Roberta was different: constrained by tradition, rules, responsibilities, life. She had a place in the world, even if she did not like it. And then in an absurd flight of fiction, one knock to the head, a change of wardrobe: Roberta became Susan.
And that wardrobe change seemed to be all she needed. She found a place to stay, a love interest, a job based on her newfound clothes (and confusion). Even after she regained her memory and kept exclaiming, “I’m a housewife from New Jersey!” the truth was subsumed, not just to the cops or the people in her new life, but also to her husband and friends from home.
The movie proposed this radical vision: A costume can change not just perception, but reality.
Precisely when a thirteen-year-old most wants privacy and autonomy, I had lost all control of my body. Blood, vomit, pus, shit: Everything was discussed, examined, weighed, quantified. Doctors made the major decisions, my parents the minor.

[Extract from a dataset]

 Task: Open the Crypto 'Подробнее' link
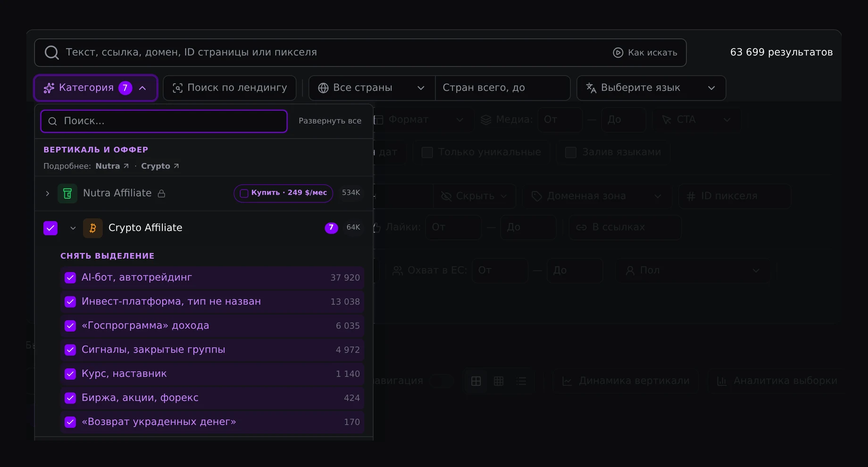click(x=160, y=166)
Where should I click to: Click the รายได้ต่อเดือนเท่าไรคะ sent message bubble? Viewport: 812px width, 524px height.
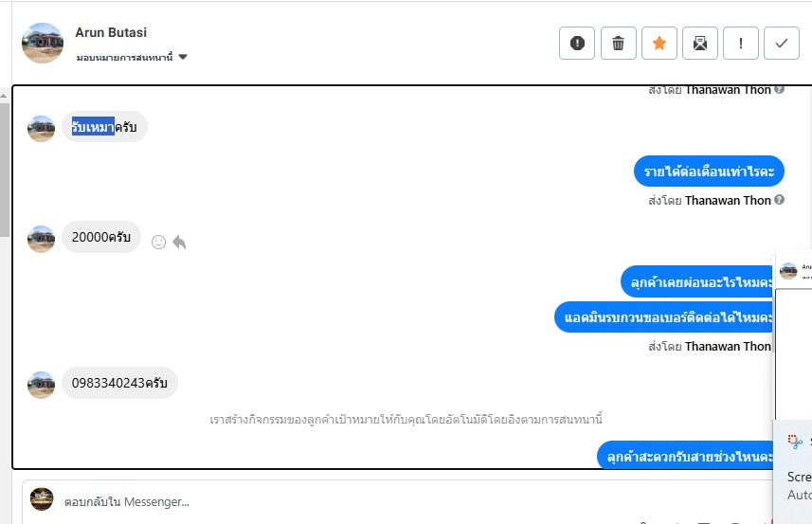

I had no choice in even the smallest details; not food, not even bathing. I was not allowed to immerse my skin in water, not allowed to shower. My mother washed my hair in the sink every third day, wrapping fresh scars in plastic to keep them dry and safe.
Other girls might have worried about their appearance, but I didn’t need to bother. I knew that I was ugly—so mutilated, in fact,
that I had a permanent gym class waiver to avoid having to disrobe and endure the mockery of my peers.
The surface is indeed superficial, but it matters—it is what you show the world, what you want the world to think and know. And the primary presentation of my essential self, then as now, were the scars. At the start of 1983 I looked garroted, as though I had been hung or strangled or cut in a knife fight. By the end of 1986, I would have hundreds of jagged red slashes and pearly white lumps trailing across my face, chest, shoulders, belly. Others were more obscure, hidden. But even if you couldn’t see them, I could feel them. They throbbed.
Desperately Seeking Susan
suggested: So what? Don’t try to conform. Wear the costume, be a freak, because if someone is looking at your dress they are not looking at whatever you have hidden underneath.